The Journey of Leading a Zen School

Naoko Tomita shares how she helps lead a Zen school that aims to ensure psychological safety and assists people in reconnecting with their inner child, helping them realize what gives them the same sense of excitement they experienced as children.

A school to develop mental abilities

Nick: You also helped out Miki-san with his Zen school, which we talked about on the previous episode. So do you want to touch on the work you do with Miki-san?

Naoko: Zen school, is a school to develop mental abilities, it's like a six-month course. You try to discover one's own worldview, finding what you really want to do. Or maybe you can find ikigai there.

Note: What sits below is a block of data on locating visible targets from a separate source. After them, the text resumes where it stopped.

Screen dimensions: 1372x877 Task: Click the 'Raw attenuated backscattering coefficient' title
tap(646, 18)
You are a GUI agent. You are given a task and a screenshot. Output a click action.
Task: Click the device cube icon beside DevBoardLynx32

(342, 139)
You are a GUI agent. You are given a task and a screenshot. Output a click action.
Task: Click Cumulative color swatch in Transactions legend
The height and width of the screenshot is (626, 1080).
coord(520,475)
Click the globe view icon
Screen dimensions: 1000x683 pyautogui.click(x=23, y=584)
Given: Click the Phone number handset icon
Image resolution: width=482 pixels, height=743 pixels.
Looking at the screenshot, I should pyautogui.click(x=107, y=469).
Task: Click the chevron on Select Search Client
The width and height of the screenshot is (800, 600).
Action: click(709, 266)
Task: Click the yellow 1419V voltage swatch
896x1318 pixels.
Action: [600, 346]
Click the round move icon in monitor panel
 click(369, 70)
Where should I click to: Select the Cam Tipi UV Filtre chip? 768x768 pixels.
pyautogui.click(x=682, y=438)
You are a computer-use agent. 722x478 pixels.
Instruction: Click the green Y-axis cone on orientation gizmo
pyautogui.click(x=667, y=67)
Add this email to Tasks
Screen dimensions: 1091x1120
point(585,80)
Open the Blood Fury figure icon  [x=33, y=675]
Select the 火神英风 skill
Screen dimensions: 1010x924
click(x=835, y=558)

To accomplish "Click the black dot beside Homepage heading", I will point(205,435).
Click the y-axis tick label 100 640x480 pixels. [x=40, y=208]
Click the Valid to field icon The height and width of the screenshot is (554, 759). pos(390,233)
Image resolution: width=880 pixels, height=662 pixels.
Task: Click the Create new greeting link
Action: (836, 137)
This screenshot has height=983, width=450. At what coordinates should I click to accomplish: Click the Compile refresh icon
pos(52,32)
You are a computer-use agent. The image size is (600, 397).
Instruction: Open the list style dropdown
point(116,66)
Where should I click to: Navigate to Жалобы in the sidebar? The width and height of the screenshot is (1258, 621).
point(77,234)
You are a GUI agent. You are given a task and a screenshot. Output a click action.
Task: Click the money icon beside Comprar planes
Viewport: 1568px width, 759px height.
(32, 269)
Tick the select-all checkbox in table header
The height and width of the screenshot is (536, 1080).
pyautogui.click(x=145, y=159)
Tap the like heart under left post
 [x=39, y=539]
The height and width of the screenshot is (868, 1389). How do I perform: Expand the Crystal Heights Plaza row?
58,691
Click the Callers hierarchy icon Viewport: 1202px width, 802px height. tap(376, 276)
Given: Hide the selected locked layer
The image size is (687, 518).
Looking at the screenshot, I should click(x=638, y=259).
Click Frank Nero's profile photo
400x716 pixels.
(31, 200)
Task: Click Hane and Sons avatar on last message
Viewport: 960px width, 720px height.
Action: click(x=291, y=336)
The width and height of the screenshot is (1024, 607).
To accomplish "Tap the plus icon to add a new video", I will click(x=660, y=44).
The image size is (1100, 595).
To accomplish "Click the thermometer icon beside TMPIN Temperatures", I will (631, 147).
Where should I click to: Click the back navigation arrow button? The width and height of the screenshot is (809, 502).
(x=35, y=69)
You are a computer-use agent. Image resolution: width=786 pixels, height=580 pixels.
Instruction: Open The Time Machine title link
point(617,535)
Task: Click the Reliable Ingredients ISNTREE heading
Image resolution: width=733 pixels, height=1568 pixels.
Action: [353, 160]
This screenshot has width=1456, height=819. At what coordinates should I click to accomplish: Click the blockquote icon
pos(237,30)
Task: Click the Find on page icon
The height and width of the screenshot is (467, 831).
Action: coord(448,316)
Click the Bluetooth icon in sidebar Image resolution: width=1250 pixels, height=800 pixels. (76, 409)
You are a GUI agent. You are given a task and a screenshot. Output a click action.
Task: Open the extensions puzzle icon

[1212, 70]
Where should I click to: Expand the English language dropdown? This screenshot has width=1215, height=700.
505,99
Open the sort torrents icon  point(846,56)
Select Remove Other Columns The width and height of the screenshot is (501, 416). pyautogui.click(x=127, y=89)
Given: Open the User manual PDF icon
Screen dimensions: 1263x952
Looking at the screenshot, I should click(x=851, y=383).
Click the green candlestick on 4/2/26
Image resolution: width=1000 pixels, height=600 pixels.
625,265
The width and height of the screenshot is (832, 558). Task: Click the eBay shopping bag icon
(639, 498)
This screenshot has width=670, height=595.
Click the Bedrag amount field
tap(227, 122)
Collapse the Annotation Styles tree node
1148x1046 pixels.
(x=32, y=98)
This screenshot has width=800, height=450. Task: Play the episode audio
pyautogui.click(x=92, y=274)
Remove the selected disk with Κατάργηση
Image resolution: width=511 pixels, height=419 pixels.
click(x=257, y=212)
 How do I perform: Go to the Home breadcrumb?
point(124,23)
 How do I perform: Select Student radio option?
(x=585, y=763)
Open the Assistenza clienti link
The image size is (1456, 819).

I mean, if you think you can make that as a business. Of course, you can create your own product or own business, but it's not that you have to do that. You just stick with your waku waku. Waku waku is a word, it's an onomatopoeia: bouncing of your heart, or the excitement thing.

So you just have to switch your mind, that you can stick with waku waku, always live with waku waku, and that will lead you to some new products, sometimes ikigai, sometimes it's something like that.

So the Zen school is done by the Zen meditation and the dialogue. And we do thorough self disclosure, ensures psychological safety in the team, and do meditation work to remember what your waku waku were when you’re 10 years old.

Nick: You’re sort of connecting to your inner child?

Naoko: Yes, and pick up the real two things that you want to do under the future. So I really had fun, and I was a graduate of that in 2019, and became a master after that. So I lead the Zen school right now.